Mark Phillips, commissioner of the IRRRB, said the “heavy lifting really was at the Legislature.” Supporters tried for two years to get money for the plant expansion at the Capitol. In 2020, the measure didn’t get a hearing in the Republican-led Senate, but in the closing days of the regular session, Chisholm Sen. David Tomassoni — who was a Democrat at the time — and Sen. Torrey Westrom, R-Elbow Lake, tried to add the grant money to a package of environmental legislation up for a vote on the Senate floor. (The amendment also included money for research of ammonia produced by renewable energy.)
The bipartisan move drew some attention on the Senate floor, but Westrom withdrew the amendment when Republican leaders said that the projects, while worthy of consideration, were not part of a deal negotiated with Democratic House leaders and Gov. Tim Walz. “We had that debate on the floor where we felt like we had a chance,” Tomassoni said last week. “Then it died, which is one of the reasons that I was a little skeptical that we were ever going to get it done.”

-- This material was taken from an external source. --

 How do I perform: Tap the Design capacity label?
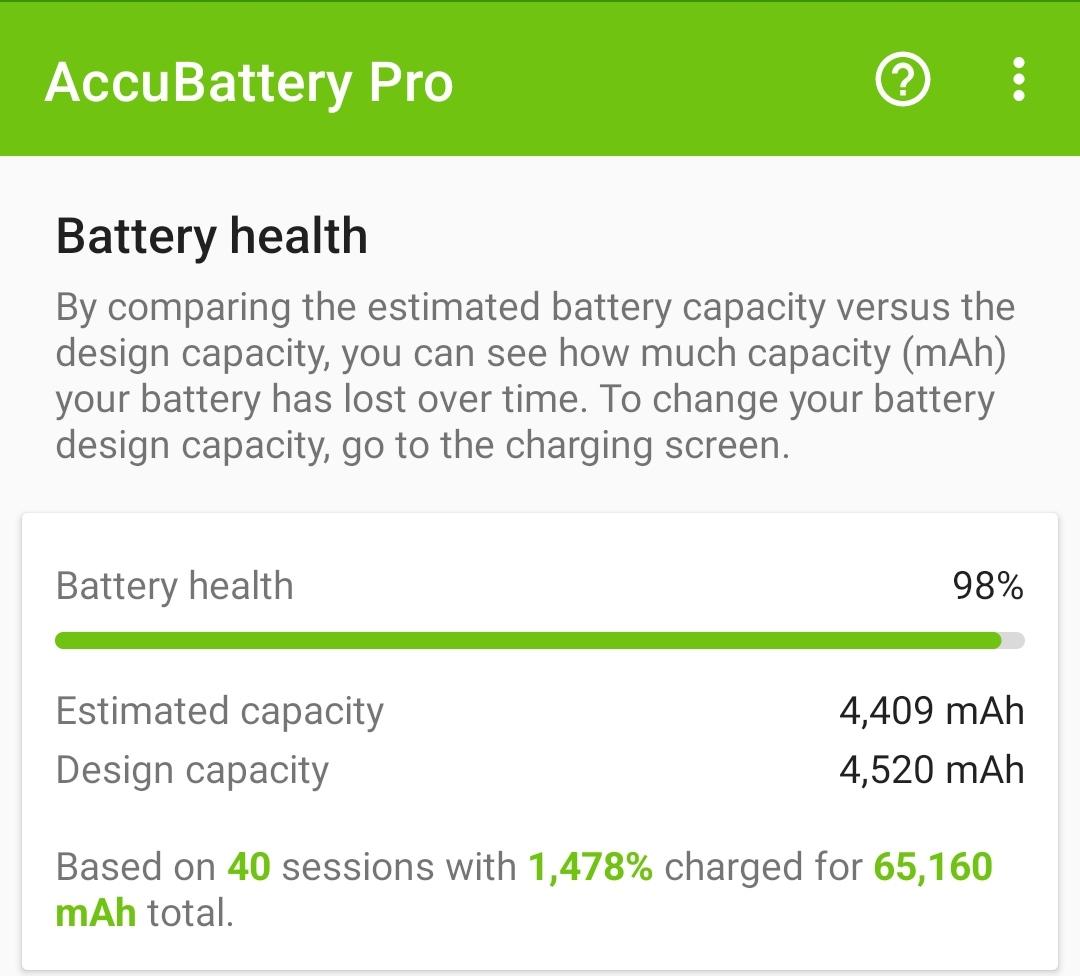[x=192, y=771]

In 2021, Tomassoni left the DFL to become an Independent and chaired a committee in collaboration with the Republican Senate. Still, the Senate didn’t originally include the Mountain Iron solar project money sponsored by Tomassoni in the energy budget eventually passed by the chamber. The money was added to the bill by Sen. David Senjem, R-Rochester, on the floor shortly before a vote. The Legislature later approved the cash as part of a broader deal on energy policy.
What changed?
“I said ‘I’m not going home without this,’” Tomassoni said. “Jobs on the Iron Range are something that people have always talked about — diversifying the economy. What better opportunity to have solar panel manufacturing, the only one in the upper Midwest and one of the largest in the country right here in the Iron Range.”
Lawmakers at the event also said Rep. Dave Lislegard, DFL-Aurora, championed money for the project in the Minnesota House, and the expansion eventually had a long and bipartisan list of supporters; the company released a set of friendly quotes from Walz, Minnesota’s two U.S. senators and 8th Congressional District Rep. Pete Stauber.

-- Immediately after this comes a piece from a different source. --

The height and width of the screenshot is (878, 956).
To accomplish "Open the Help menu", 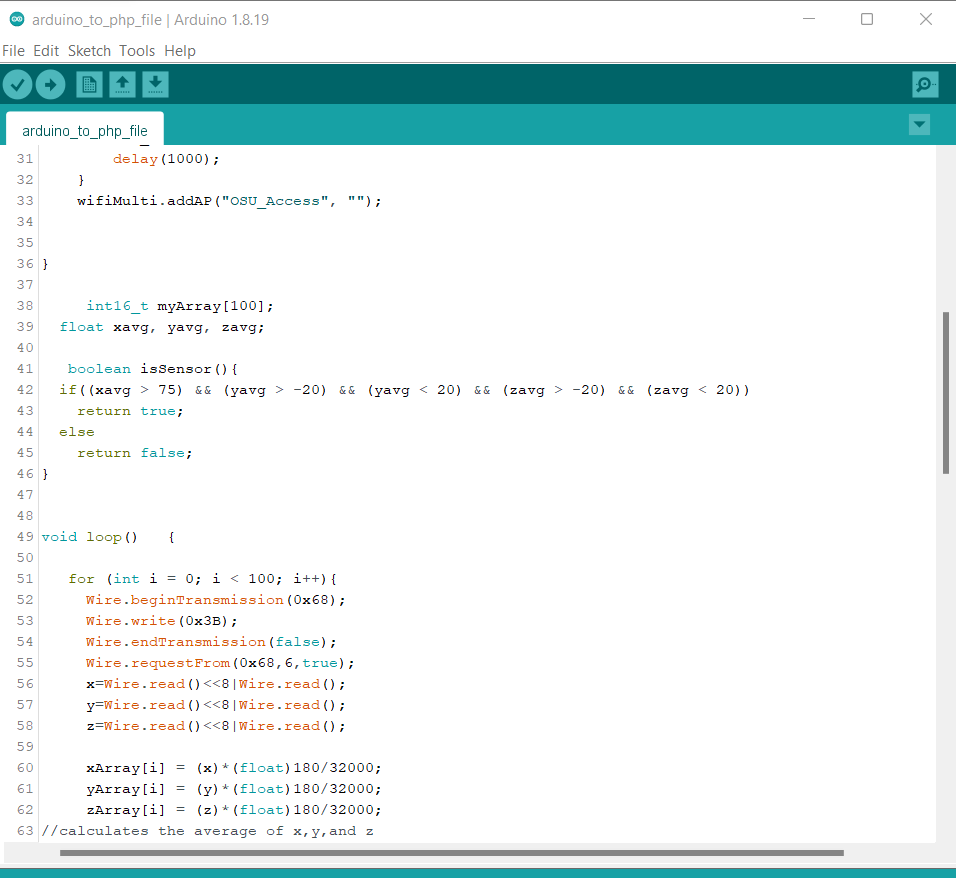I will (x=180, y=51).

The $5.5 million from the Legislature came out of the state’s Renewable Development Account, which pays for clean energy projects with fees levied on Xcel Energy for storing nuclear waste in the state. State law says the money is supposed to benefit Xcel customers.
State Rep. Jamie Long, a Minneapolis DFLer who chairs the House’s Climate and Energy Finance and Policy Committee, said Mountain Iron isn’t in Xcel’s service territory. But he said many of the solar panels Heliene produces are sold in the Xcel territory, so there is a “broad benefit from the expansion.”

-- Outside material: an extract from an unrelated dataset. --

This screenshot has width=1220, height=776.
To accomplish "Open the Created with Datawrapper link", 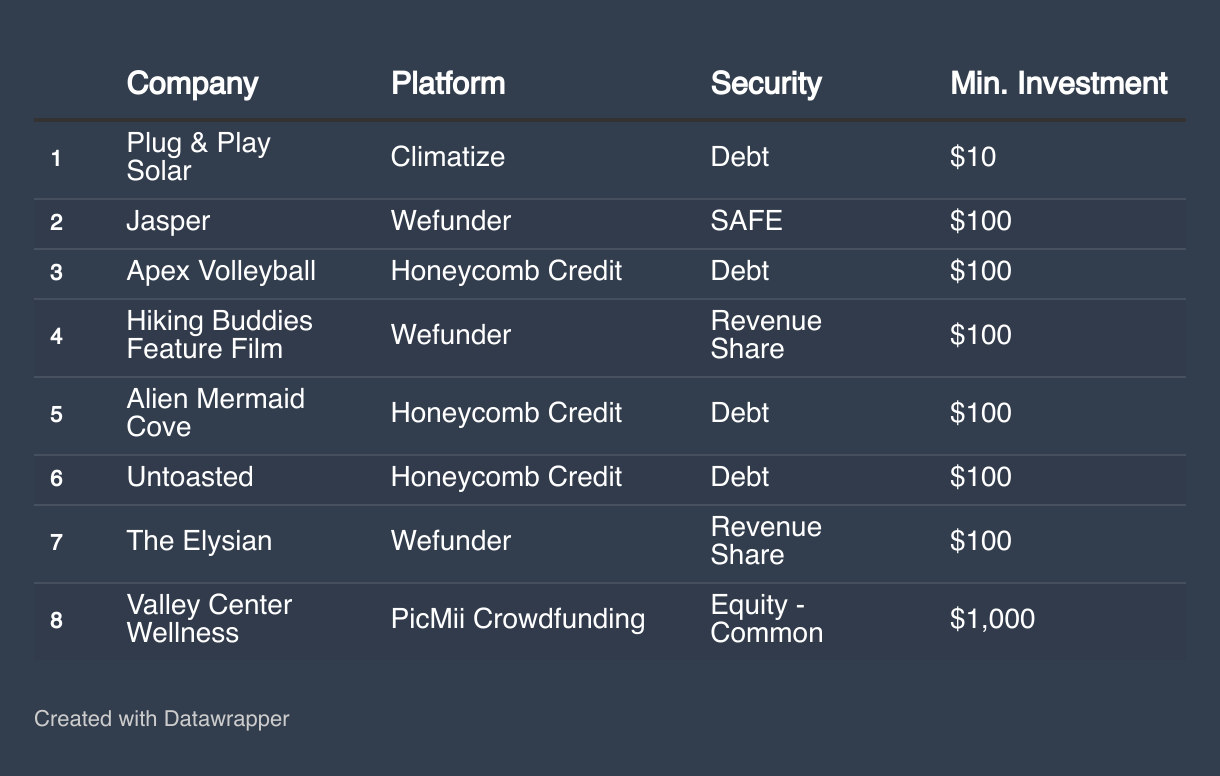I will pyautogui.click(x=161, y=718).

Peter Teigland, director of policy and regulatory affairs for the Minnesota Solar Energy Industries Association, said at a March hearing in the state House that Heliene makes the “highest quality solar modules available” and said much of the solar development in Minnesota takes place in Xcel’s service territory — justifying use of the nuclear waste money.
At the groundbreaking ceremony at the Heliene facility Thursday, Pochtaruk, the Heliene president, had a surprise. Holding back tears, he announced the new expansion project would be named after Tomassoni, who recently announced he has been diagnosed with ALS. After the two embraced, workers at the plant marched out a green and red banner reading: “Senator David J. Tomassoni Solar Manufacturing Facility.”
“Well it’s overwhelming because there’s any number of people that were here today they could have picked the name after,” Tomassoni said afterwards. “I’m just honored by it, and I appreciate the fact that people are recognizing the hard work we had to do to get this done.”